Document source:
┄┄┄┄┄┄┄┄┄┄┄┄┄┄┄┄┄┄┄┄
SCEAUX (92) - REVUES

 


Raoul VITERBO
" La Renaissance du domaine de Sceaux"
L'Illustration, 23 octobre 1926, n° 4364, p. 438-440
38 x 29,5 cm
Ham-Paris, collection Beaurain

***

Contenu de l'article :

" Lors de l'achat du domaine de Sceaux, sur avis favorable de la préfecture de la Seine et du conseil général en 1923, M. Elie Debidour évoqua, ici même (* Voir L'Illustration du 15 mars 1924), les malheurs du château, des allées de Diane et de la Duchesse. Aujourd'hui, une seconde étape va probablement être franchie : la restauration de cette propriété qui dort sous ses ombrages : les bocages du parc de Sceaux vont se réveiller.
Lorsque, voilà trois ans passés, le département acquit des mains de la princesse de Cystria le magnifique domaine de Sceaux, pour la somme de 13 millions, il réalisa, au point de vue moral et financier, une excellente opération. En premier lieu, il sauvegarda un coin du patrimoine national en empêchant le morcellement de ce parc historique qui serait fatalement tombé entre les mains des lotisseurs, souvent peu soucieux d'esthétique. Puis, il réalisa, chose inattendue dans les annales administratives, un bon placement foncier. Cette fois, le département, inspiré sans doute par le souvenir du ministre Colbert, premier surintendant de Sceaux, donna à l'Etat une petite léçon de prévoyance et d'intervention sagace. La plus-value des terrains dans la région permet aujourd'hui de caresser de longs espoirs et de vastes pensées. Les arts et la finance vont se mettre d'accord. Le service d'extension de Paris, que préside avec tant d'éclectisme M. Forestier, envisage la résurrection complète de l'ancien domaine, d'après le plan général de 1785, avec les ressources afférentes à l'achat.
Les grandes lignes des beaux jardins à la française, dessinés par Le Nôtre, les allées ombreuses, les charmilles, le canal et le bassin de l'Octogone qui évoquent toute la magnificence d'une époque disparue subsistent encore en dépit d'une végétation luxuriante et débordante. Il s'agit de remettre en état un domaine princier dont l'élégance et la majesté n'ont point failli à travers les siècles. Quel plus bel éloge peut-on faire de l'œuvre des Le Nôtre, Perrault, Le Brun, Coysevox, Girardon que d'en constater l'ineffaçable attrait à travers toutes les vicissitudes ! Mais, en faisant revivre ce plan d'ensemble d'un des plus beaux domaines de l'ancienne Cour, on ne saurait oublier certaines préoccupations d'ordre moderne. De vastes promenades, des espaces d'air pur, des terrains de jeux et de sport et des pelouses seront réservés pour les ébats de la jeunesse. Ainsi ce cadre du passé, puissamment évocateur, parlera encore mieux à l'imagination de l'enfance. Le château, reconstruit en 1856, servira peut-être de musée avec ses perspectives verdoyantes et ses beaux parterres d'ifs. A 5 kilomètres de la capitale, les Parisiens possèderont un nouveau petit Versailles aux parterres fleuris et harmonieux, aux charmilles peuplées de souvenirs, dans un coin privilégié que le Roi Soleil appelait "mon beau grenier de Sceaux".
┄┄┄┄┄┄┄┄┄┄┄┄┄┄┄┄┄┄┄┄
Extrait de données:
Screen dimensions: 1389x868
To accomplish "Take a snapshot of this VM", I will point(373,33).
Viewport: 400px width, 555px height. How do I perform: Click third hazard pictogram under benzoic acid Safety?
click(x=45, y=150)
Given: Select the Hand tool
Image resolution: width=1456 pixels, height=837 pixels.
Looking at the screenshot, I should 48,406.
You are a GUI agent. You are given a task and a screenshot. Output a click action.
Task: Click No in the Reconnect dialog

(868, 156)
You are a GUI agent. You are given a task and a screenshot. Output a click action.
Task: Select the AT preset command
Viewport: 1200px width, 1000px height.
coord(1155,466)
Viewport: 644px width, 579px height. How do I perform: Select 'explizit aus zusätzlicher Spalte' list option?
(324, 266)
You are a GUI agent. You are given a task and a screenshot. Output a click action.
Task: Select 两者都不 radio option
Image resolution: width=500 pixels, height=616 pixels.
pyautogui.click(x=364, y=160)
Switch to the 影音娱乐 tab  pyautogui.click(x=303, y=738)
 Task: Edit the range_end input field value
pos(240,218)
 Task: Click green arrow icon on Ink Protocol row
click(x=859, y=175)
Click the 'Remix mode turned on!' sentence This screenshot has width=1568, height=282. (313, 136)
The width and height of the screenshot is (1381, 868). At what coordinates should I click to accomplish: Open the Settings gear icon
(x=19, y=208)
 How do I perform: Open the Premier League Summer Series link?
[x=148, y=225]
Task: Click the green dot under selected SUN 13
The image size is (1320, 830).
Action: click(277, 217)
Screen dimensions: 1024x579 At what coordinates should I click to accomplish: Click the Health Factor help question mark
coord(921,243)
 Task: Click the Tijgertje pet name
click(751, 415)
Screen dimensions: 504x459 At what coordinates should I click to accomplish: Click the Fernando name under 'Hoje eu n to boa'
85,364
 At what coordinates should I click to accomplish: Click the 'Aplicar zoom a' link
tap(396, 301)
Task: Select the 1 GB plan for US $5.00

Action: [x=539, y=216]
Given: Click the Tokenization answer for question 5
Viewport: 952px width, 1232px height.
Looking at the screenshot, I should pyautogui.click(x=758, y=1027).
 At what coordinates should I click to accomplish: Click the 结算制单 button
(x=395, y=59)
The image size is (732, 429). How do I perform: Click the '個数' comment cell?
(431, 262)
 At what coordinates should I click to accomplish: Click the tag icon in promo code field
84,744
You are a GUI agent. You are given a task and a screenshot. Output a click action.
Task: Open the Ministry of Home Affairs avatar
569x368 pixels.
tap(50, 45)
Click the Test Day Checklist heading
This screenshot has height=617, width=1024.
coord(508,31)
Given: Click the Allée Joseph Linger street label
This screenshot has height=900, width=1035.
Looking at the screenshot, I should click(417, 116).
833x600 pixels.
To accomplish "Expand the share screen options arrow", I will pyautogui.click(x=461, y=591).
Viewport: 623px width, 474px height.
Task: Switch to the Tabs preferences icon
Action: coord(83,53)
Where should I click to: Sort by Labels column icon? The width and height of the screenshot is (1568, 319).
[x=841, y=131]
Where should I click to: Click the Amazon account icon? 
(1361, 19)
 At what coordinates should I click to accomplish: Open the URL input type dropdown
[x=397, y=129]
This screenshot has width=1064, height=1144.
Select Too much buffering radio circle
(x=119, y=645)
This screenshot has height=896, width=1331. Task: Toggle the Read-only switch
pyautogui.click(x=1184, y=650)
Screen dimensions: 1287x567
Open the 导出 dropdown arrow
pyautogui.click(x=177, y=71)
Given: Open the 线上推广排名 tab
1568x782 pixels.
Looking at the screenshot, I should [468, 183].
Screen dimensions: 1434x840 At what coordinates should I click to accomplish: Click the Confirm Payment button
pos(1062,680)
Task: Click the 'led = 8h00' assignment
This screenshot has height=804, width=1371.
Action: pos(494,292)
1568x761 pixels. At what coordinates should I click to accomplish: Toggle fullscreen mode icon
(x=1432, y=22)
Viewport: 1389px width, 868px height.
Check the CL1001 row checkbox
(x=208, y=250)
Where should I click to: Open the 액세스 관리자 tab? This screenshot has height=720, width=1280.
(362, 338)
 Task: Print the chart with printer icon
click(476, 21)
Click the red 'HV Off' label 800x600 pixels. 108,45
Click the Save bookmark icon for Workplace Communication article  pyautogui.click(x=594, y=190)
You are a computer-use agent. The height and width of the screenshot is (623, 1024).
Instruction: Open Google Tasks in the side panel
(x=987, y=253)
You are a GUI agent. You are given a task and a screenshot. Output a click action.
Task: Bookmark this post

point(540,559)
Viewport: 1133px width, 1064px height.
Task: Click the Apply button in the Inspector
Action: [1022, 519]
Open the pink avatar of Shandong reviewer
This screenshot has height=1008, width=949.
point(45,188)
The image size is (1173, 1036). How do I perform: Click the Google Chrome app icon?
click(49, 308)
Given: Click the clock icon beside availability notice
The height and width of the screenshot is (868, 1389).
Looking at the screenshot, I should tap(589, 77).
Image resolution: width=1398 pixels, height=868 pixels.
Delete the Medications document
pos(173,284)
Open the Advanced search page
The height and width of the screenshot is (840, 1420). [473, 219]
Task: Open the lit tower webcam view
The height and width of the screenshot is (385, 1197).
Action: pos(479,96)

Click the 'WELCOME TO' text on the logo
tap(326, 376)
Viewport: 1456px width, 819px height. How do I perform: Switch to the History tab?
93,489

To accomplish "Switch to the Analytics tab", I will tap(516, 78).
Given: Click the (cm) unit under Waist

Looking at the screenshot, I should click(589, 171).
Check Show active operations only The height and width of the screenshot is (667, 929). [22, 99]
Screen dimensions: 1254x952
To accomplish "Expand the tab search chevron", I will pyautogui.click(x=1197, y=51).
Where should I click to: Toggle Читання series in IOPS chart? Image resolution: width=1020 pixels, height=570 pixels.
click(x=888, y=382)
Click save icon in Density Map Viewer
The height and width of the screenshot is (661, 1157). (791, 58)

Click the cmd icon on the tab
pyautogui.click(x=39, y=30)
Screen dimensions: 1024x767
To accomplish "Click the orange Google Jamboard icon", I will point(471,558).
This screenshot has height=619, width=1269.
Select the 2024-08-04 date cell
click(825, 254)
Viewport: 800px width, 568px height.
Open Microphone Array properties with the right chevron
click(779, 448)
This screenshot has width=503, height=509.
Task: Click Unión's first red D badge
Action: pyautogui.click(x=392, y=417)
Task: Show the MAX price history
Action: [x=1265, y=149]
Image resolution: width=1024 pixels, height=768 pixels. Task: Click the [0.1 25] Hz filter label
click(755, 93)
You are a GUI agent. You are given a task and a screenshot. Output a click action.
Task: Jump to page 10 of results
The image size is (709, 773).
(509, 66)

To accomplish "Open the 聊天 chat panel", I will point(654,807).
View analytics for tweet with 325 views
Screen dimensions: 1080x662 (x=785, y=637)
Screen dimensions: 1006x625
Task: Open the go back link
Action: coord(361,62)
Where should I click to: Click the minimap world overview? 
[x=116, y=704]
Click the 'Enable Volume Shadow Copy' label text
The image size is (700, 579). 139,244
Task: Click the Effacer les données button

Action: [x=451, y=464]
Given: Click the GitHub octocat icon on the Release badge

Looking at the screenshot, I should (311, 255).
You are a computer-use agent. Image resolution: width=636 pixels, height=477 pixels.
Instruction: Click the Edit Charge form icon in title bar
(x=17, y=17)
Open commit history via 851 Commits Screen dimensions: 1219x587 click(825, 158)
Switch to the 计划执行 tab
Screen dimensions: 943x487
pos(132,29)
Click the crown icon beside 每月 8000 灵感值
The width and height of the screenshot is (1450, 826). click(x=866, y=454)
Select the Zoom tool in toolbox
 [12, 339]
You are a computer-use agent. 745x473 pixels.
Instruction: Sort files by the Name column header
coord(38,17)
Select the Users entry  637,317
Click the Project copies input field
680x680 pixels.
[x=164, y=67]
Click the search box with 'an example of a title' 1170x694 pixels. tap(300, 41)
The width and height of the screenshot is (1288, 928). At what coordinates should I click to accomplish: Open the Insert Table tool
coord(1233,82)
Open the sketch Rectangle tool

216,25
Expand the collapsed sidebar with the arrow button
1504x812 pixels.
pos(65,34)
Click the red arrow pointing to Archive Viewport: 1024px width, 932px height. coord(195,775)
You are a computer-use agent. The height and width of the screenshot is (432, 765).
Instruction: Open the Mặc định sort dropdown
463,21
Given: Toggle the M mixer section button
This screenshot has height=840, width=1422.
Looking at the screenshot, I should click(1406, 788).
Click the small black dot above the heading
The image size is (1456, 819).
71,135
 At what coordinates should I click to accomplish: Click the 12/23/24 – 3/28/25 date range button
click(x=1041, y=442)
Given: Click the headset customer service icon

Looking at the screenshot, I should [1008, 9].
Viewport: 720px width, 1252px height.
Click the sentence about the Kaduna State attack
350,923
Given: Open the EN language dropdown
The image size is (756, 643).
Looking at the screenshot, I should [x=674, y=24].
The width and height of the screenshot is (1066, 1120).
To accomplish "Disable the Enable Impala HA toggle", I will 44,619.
┄┄┄┄┄┄┄┄┄┄┄┄┄┄┄┄┄┄┄┄
Consigne:
Poursuivez l'article sur le domaine de Sceaux à la suite de sa dernière phrase. La liste n'a aucun lien avec l'article sur le domaine de Sceaux.

Réponse:
Pour réaliser ces projets de restauration et de nouvel aménagement, il faut prévoir de grosses dépenses. Le seul projet de nettoiement du canal, qui a une longueur de 1.000 mètres, et des bassins, dont l'un mesure 150 mètres de large, suppose plusieurs centaines de mille francs. Le service d'extension et le département ont envisagé les moyens d'y faire face. L'érudit M. Forestier s'est senti l'âme audacieuse d'un Colbert. Nous avons fait allusion à la plus-value des terrains dans la région de Sceaux depuis 1923. Un lotissement partiel en bordure du parc et qui ne portera que sur des terres de culture et des prairies ayant perdu leur caractère de jardin d'agrément permettra de récupérer les capitaux engagés lors de l'achat du domaine.
Peut-être même y trouvera-t-on des ressources supplémentaires pour commencer les travaux prévus.
Voici, d'ailleurs, quelques précisions rassurantes sur les modalités de ces lotissements.
Le premier aura lieu avant la fin de l'année. Par délibération du 9 juillet 1926, un lotissement de 5.193 mètres sera mis aux enchères en bordure de la rue Houdan, dont la largeur sera portée à 20 mètres. Ce lotissement aura un caractère exclusivement résidentiel. Des servitudes esthétiques très strictes seront imposées aux futurs acquéreurs. La mise à prix sera de 80 francs le mètre. Le deuxième lotissement prévu le long de la route Nationale, des deux côtés du chemin de fer de Limours, portera sur 102.500 mètres et 150.000 mètres avec construction de pavillons et jardins.
Le troisième lotissement à l'Ouest, en face de la station de Châtenay, comportera 98.500 mètres de terrain : un véritable lotissement de jardin de luxe.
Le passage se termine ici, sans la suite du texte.